#### Task input
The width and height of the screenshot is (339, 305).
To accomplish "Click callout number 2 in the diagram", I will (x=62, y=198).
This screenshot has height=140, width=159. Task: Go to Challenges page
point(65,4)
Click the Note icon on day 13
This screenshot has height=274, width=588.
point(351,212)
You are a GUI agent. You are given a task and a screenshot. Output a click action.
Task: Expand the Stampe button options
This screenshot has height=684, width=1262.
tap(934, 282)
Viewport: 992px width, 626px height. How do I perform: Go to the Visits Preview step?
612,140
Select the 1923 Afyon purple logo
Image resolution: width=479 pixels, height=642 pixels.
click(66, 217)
---
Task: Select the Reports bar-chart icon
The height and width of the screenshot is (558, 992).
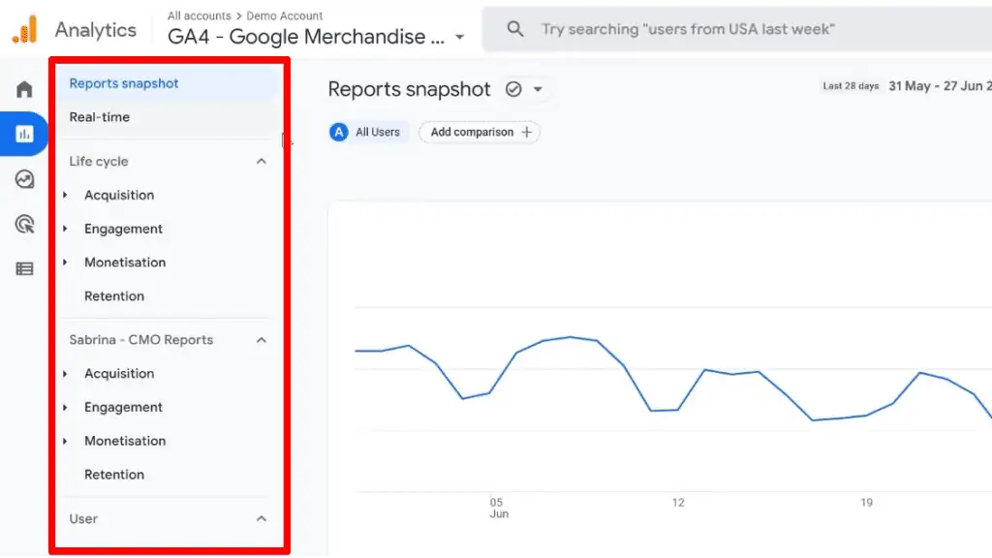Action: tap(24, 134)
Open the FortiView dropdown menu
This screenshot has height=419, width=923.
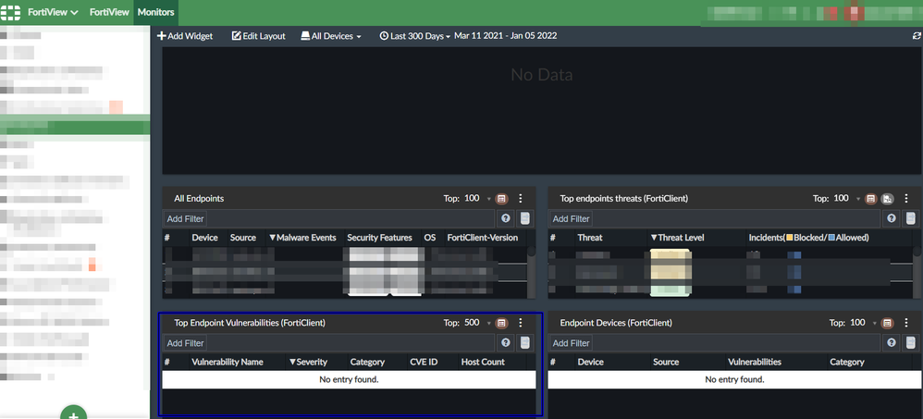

#### Exercise objective
Starting from the records above, copy each line where the string "icon" is found.

#### Response area
Click the Note icon on day 13
Task: Select the Reports bar-chart icon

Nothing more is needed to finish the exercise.